As this story records, the convent of the Penitential Sisters of Saint Dominic in Venice (known as Corpus Domini) was closed in 1810 on the orders of Napoleon and demolished not long afterwards.
What happened to the thousands of nuns evicted when Napoleon closed the convents is a mystery that has never been properly investigated. The scholar Silvia Evangelisti, author of Nuns, A History of Convent Life, 1450–1700 (2007), suggests that they were returned to their families, some with and some without pensions. In other places nuns were allowed to live in the convents until they died – if those convent buildings escaped the pickaxes of Napoleon’s demolition teams. The convents were then renamed ‘conservatori’. There are accounts of parents hiring a building so the nuns could live in secular communities almost identical to their former religious ones.
W
hen researching this book I wondered if many of the unwanted noble nuns might have ended up as ‘dozzinanti’, noble paid-for guests on San Servolo. But when I examined the admission records of the asylum during Napoleonic times, it appeared that very few of the nuns were sent there.
Napoleon’s health
Santo’s observations are based on the dictator’s actual medical records. I found immensely useful for my research the following books: Napoleon Bonaparte’s own (or at least attributed) Manuscript of St Helena (written in 1817), translated from the French by Willard Parker (1924); Arno Karlen’s Napoleon’s Glands and Other Ventures in Biohistory (1984); David J. Markham’s Napoleon and Doctor Verling on St Helena (2005); and George B. McClellan’s Venice and Bonaparte (1931).

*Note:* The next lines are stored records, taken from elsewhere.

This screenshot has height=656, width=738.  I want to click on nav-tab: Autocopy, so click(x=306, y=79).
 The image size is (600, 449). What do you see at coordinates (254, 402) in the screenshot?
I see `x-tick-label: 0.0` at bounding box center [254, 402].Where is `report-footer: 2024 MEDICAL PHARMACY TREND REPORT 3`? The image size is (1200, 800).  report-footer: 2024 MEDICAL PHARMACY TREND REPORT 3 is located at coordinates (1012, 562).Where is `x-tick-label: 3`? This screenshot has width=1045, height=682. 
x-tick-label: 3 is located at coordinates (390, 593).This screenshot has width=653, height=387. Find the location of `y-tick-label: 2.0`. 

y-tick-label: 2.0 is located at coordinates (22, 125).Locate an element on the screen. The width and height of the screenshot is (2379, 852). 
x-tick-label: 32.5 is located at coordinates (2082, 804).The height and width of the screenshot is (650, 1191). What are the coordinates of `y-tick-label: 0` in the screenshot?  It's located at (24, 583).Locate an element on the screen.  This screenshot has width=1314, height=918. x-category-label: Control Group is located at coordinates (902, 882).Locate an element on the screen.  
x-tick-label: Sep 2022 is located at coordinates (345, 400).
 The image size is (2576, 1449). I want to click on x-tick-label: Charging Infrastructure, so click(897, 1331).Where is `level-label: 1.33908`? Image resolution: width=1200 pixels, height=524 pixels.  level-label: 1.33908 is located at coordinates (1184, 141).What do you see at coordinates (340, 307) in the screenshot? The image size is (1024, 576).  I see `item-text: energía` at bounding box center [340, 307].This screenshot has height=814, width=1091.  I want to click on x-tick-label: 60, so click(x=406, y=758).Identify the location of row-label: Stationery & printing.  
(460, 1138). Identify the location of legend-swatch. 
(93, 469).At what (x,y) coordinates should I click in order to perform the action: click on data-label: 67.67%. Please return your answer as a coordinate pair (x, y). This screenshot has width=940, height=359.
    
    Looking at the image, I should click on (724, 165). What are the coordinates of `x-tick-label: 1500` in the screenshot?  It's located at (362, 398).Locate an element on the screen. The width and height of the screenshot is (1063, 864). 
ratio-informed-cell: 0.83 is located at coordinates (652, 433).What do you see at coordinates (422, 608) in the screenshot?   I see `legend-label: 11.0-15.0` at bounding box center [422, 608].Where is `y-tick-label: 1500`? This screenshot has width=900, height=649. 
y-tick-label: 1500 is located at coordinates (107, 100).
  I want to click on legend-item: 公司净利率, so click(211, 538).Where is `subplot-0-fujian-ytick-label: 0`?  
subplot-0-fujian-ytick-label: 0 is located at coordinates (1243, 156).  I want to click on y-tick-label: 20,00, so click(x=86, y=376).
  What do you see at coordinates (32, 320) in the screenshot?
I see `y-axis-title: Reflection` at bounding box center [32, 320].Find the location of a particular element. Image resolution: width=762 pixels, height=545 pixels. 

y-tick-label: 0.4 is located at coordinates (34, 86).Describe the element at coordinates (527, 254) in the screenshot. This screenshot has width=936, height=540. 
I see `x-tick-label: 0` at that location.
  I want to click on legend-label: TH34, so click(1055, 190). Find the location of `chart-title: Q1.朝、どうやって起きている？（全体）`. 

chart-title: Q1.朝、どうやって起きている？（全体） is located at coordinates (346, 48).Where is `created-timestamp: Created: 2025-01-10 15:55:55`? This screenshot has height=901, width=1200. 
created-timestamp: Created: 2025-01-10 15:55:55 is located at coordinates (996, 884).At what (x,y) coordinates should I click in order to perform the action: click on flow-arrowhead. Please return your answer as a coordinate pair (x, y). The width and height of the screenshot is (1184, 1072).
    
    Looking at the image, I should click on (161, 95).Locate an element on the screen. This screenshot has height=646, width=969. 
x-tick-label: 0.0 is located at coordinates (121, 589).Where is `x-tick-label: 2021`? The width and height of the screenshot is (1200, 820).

Napoleon died on May 5th 1821 on the South Atlantic island of St Helena, where he had been sent into perpetual exile by the British. Many colourful theories about the cause of his death have been promoted by different historians – notably one about wallpaper poisoned with arsenic – but it is now generally agreed that he died of stomach cancer, as his father had done before him.
San Servolo and the Archipelago of Maladies
The Archipelago of Maladies was as described by Minguillo and Santo.
San Servolo was in 1714 a military hospital for ‘reduci’ (amputees). It was run by the Fatebenefratelli, originally from Portugal. In 1804 the island became the city’s insane asylum for both male and female patients. The female lunatics were moved to the Ospedale Civile in 1834 and to the nearby island of San Clemente in 1873.
L’archivio della follia, edited by M. Galzigna and H. Terzian (1980), examines the rich archive of documents including ‘cartelle cliniche’ of patients at San Servolo, and provides excellent background to the practices and people on San Servolo. The museum of asylum artefacts, which opened in 2006, was also very helpful in my research.